▶ _Aim_: Please give the material again from its start through the line with "coord(387,468)", both included, with "coordinates" renamed to "position" and everything else unchanged.

==================================================

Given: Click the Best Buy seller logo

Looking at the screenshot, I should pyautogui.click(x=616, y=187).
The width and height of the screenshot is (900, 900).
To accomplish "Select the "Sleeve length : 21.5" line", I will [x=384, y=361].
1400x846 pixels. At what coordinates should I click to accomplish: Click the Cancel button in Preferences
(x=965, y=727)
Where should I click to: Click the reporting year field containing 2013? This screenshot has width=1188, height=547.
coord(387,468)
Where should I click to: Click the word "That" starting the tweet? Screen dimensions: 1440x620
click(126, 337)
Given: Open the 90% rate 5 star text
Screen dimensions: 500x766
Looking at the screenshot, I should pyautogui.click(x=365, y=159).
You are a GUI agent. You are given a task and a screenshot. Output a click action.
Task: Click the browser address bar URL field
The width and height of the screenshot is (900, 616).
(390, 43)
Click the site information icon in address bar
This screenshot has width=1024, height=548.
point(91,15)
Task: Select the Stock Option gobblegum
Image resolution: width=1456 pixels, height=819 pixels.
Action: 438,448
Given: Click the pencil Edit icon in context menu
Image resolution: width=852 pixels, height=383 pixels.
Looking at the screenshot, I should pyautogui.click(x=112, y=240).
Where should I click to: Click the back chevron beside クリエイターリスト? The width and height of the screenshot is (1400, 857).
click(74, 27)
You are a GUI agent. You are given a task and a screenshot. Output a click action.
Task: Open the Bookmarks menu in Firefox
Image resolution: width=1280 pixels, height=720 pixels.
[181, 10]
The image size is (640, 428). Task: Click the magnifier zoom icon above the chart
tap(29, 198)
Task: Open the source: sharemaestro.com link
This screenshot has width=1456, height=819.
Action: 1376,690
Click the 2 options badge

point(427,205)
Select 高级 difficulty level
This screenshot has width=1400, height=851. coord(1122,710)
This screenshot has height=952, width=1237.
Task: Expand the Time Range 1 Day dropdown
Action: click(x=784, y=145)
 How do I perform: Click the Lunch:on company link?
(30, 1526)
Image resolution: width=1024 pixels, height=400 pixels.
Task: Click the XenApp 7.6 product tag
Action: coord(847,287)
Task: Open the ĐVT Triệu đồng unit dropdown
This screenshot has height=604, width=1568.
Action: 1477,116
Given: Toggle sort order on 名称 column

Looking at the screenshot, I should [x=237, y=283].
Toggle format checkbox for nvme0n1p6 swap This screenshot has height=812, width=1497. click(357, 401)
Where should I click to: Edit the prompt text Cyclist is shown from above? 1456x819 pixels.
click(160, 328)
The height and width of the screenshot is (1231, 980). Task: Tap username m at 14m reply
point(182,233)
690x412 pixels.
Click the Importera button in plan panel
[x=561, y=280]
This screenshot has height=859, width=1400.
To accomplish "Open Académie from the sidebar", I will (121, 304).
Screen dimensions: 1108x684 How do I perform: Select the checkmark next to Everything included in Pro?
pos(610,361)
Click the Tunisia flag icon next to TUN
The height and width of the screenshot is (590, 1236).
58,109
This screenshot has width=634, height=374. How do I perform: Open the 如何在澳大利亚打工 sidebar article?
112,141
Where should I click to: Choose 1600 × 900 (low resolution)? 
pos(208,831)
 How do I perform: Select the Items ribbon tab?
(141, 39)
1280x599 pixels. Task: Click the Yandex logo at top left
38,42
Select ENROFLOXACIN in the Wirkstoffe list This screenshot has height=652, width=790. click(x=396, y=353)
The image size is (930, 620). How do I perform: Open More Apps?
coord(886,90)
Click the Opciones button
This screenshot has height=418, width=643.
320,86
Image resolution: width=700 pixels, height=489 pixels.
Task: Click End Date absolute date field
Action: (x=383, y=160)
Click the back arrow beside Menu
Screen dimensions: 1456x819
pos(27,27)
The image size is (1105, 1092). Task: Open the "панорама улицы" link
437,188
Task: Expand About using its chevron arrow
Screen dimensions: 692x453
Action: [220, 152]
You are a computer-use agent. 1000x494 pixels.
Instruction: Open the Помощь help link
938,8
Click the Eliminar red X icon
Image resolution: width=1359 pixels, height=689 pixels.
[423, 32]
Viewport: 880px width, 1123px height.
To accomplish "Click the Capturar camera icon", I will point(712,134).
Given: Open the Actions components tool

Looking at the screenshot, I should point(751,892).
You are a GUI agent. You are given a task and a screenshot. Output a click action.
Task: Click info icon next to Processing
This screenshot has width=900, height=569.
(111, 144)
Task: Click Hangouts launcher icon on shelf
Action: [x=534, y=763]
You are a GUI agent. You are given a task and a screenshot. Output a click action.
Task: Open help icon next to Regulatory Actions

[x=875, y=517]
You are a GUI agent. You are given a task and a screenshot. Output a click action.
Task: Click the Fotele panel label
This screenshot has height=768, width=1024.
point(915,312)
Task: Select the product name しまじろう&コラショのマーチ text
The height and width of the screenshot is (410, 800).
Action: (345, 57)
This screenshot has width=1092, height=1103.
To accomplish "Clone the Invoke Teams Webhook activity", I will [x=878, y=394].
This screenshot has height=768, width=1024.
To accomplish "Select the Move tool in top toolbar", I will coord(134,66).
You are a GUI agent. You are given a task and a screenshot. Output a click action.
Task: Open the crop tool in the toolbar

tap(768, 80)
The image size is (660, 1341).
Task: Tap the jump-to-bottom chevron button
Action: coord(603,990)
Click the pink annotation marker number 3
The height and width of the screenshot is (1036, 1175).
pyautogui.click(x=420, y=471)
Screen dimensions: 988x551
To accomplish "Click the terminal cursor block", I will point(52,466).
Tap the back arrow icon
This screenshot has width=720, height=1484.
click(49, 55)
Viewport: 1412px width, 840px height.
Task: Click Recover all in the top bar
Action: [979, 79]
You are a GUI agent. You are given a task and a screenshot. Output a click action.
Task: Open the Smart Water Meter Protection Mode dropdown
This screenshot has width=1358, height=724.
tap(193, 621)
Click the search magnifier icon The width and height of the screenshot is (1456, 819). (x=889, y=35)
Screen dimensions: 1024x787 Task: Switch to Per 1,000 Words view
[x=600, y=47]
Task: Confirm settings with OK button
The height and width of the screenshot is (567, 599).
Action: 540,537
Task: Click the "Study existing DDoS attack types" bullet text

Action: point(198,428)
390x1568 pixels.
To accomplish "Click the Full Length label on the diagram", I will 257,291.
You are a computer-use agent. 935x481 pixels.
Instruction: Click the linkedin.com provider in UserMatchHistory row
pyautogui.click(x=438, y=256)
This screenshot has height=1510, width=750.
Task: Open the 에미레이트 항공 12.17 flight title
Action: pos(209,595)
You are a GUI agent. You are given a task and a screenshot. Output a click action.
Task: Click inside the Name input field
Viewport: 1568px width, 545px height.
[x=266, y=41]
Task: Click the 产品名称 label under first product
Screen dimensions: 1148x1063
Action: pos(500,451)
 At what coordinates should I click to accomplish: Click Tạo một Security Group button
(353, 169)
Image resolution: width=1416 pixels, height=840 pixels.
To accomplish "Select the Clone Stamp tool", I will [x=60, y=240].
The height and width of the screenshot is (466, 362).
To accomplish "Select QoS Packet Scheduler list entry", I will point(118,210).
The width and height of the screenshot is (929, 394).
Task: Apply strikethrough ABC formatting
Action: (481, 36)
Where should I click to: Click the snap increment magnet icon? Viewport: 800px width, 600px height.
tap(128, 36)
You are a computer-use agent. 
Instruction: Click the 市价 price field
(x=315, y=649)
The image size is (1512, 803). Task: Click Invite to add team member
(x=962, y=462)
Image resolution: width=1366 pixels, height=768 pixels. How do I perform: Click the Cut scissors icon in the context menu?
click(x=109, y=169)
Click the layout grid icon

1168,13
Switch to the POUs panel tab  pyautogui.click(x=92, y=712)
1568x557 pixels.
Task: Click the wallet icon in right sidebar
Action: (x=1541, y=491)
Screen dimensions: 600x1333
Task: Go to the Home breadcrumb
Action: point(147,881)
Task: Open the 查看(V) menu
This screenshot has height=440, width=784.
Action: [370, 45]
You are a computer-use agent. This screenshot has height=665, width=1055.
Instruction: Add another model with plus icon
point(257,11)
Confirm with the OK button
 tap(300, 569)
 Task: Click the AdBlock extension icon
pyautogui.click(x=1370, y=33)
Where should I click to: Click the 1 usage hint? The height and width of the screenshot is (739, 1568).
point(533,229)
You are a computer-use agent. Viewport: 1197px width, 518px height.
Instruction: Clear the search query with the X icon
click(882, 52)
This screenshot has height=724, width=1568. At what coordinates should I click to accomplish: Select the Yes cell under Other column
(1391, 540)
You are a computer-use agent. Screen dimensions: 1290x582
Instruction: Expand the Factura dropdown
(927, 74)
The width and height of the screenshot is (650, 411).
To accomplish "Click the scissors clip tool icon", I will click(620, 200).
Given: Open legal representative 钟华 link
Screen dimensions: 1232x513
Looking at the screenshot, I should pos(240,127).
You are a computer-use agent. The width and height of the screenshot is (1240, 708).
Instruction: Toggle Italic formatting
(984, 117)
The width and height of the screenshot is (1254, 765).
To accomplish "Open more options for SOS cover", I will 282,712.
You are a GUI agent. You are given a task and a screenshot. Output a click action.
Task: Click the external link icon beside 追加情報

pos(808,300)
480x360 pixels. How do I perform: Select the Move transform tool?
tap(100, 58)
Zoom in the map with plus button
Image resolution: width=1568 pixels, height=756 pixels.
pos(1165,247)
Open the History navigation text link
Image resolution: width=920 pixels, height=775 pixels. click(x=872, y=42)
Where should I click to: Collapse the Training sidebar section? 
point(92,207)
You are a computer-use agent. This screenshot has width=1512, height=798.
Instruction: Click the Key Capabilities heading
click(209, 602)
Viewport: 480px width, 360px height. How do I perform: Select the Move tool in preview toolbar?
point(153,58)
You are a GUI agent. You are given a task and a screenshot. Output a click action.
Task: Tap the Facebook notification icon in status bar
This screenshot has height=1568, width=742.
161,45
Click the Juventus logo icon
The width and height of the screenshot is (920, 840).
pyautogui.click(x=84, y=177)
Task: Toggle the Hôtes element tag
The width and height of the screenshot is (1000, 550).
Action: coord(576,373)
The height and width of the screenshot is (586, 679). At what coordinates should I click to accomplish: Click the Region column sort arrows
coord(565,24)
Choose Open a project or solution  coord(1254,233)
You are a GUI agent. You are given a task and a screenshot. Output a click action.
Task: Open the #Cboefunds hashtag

==================================================

▶ _Completed exercise_:
Given: Click the Best Buy seller logo

Looking at the screenshot, I should pyautogui.click(x=616, y=187).
The width and height of the screenshot is (900, 900).
To accomplish "Select the "Sleeve length : 21.5" line", I will [x=384, y=361].
1400x846 pixels. At what position should I click to accomplish: Click the Cancel button in Preferences
(x=965, y=727)
Where should I click to: Click the reporting year field containing 2013? This screenshot has width=1188, height=547.
coord(387,468)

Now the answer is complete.